WHAT THE TASK REQUIRES:
Exact transcription of the records is required.

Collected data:
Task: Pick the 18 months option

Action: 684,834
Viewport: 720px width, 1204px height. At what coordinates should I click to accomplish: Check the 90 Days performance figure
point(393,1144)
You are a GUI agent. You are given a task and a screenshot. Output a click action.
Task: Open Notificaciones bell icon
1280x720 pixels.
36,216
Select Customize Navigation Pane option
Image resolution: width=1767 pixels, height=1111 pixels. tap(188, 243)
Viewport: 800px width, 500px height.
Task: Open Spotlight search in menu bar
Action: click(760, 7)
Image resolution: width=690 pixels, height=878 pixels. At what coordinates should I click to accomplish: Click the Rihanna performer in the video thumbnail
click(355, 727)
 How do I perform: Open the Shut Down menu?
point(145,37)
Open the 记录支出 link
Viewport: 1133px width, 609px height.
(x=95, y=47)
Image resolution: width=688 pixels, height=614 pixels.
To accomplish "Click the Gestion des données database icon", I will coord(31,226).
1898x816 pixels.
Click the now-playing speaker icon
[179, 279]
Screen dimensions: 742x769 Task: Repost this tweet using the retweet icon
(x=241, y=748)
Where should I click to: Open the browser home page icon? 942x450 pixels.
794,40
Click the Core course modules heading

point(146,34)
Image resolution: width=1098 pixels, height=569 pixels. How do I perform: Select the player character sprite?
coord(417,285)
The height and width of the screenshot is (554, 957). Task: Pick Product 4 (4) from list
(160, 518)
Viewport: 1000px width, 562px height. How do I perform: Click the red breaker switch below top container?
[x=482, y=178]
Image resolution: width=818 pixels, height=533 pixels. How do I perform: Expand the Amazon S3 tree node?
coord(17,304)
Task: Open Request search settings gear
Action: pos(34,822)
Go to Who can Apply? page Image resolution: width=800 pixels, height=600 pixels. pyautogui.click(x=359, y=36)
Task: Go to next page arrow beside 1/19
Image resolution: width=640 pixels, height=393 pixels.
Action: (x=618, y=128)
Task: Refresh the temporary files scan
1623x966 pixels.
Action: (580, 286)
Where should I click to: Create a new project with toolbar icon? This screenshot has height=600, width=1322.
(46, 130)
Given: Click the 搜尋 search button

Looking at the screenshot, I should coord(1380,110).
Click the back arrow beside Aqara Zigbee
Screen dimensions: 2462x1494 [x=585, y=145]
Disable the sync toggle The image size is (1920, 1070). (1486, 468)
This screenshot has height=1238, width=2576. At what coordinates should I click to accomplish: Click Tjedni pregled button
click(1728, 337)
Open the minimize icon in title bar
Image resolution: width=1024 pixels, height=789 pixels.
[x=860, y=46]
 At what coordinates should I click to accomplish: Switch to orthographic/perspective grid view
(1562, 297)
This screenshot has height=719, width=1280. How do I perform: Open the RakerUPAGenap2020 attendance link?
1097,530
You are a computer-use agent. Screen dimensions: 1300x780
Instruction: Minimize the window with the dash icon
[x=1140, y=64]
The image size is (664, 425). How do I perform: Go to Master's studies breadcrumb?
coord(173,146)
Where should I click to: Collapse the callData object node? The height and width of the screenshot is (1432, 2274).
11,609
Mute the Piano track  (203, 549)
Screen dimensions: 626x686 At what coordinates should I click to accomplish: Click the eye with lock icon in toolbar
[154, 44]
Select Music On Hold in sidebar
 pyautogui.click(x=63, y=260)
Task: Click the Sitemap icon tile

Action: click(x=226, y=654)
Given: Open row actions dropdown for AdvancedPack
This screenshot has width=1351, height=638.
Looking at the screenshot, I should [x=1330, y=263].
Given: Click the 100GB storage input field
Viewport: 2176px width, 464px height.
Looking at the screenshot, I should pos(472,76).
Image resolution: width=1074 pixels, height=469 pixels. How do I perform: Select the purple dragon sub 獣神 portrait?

RESPONSE TO THE TASK:
Task: Pick the 18 months option

Action: 684,834
Viewport: 720px width, 1204px height. At what coordinates should I click to accomplish: Check the 90 Days performance figure
point(393,1144)
You are a GUI agent. You are given a task and a screenshot. Output a click action.
Task: Open Notificaciones bell icon
1280x720 pixels.
36,216
Select Customize Navigation Pane option
Image resolution: width=1767 pixels, height=1111 pixels. tap(188, 243)
Viewport: 800px width, 500px height.
Task: Open Spotlight search in menu bar
Action: click(760, 7)
Image resolution: width=690 pixels, height=878 pixels. At what coordinates should I click to accomplish: Click the Rihanna performer in the video thumbnail
click(355, 727)
 How do I perform: Open the Shut Down menu?
point(145,37)
Open the 记录支出 link
Viewport: 1133px width, 609px height.
(x=95, y=47)
Image resolution: width=688 pixels, height=614 pixels.
To accomplish "Click the Gestion des données database icon", I will coord(31,226).
1898x816 pixels.
Click the now-playing speaker icon
[179, 279]
Screen dimensions: 742x769 Task: Repost this tweet using the retweet icon
(x=241, y=748)
Where should I click to: Open the browser home page icon? 942x450 pixels.
794,40
Click the Core course modules heading

point(146,34)
Image resolution: width=1098 pixels, height=569 pixels. How do I perform: Select the player character sprite?
coord(417,285)
The height and width of the screenshot is (554, 957). Task: Pick Product 4 (4) from list
(160, 518)
Viewport: 1000px width, 562px height. How do I perform: Click the red breaker switch below top container?
[x=482, y=178]
Image resolution: width=818 pixels, height=533 pixels. How do I perform: Expand the Amazon S3 tree node?
coord(17,304)
Task: Open Request search settings gear
Action: pos(34,822)
Go to Who can Apply? page Image resolution: width=800 pixels, height=600 pixels. pyautogui.click(x=359, y=36)
Task: Go to next page arrow beside 1/19
Image resolution: width=640 pixels, height=393 pixels.
Action: (x=618, y=128)
Task: Refresh the temporary files scan
1623x966 pixels.
Action: (580, 286)
Where should I click to: Create a new project with toolbar icon? This screenshot has height=600, width=1322.
(46, 130)
Given: Click the 搜尋 search button

Looking at the screenshot, I should coord(1380,110).
Click the back arrow beside Aqara Zigbee
Screen dimensions: 2462x1494 [x=585, y=145]
Disable the sync toggle The image size is (1920, 1070). (1486, 468)
This screenshot has height=1238, width=2576. At what coordinates should I click to accomplish: Click Tjedni pregled button
click(1728, 337)
Open the minimize icon in title bar
Image resolution: width=1024 pixels, height=789 pixels.
[x=860, y=46]
 At what coordinates should I click to accomplish: Switch to orthographic/perspective grid view
(1562, 297)
This screenshot has height=719, width=1280. How do I perform: Open the RakerUPAGenap2020 attendance link?
1097,530
You are a computer-use agent. Screen dimensions: 1300x780
Instruction: Minimize the window with the dash icon
[x=1140, y=64]
The image size is (664, 425). How do I perform: Go to Master's studies breadcrumb?
coord(173,146)
Where should I click to: Collapse the callData object node? The height and width of the screenshot is (1432, 2274).
11,609
Mute the Piano track  (203, 549)
Screen dimensions: 626x686 At what coordinates should I click to accomplish: Click the eye with lock icon in toolbar
[154, 44]
Select Music On Hold in sidebar
 pyautogui.click(x=63, y=260)
Task: Click the Sitemap icon tile

Action: click(x=226, y=654)
Given: Open row actions dropdown for AdvancedPack
This screenshot has width=1351, height=638.
Looking at the screenshot, I should [x=1330, y=263].
Given: Click the 100GB storage input field
Viewport: 2176px width, 464px height.
Looking at the screenshot, I should pos(472,76).
Image resolution: width=1074 pixels, height=469 pixels. How do I perform: Select the purple dragon sub 獣神 portrait?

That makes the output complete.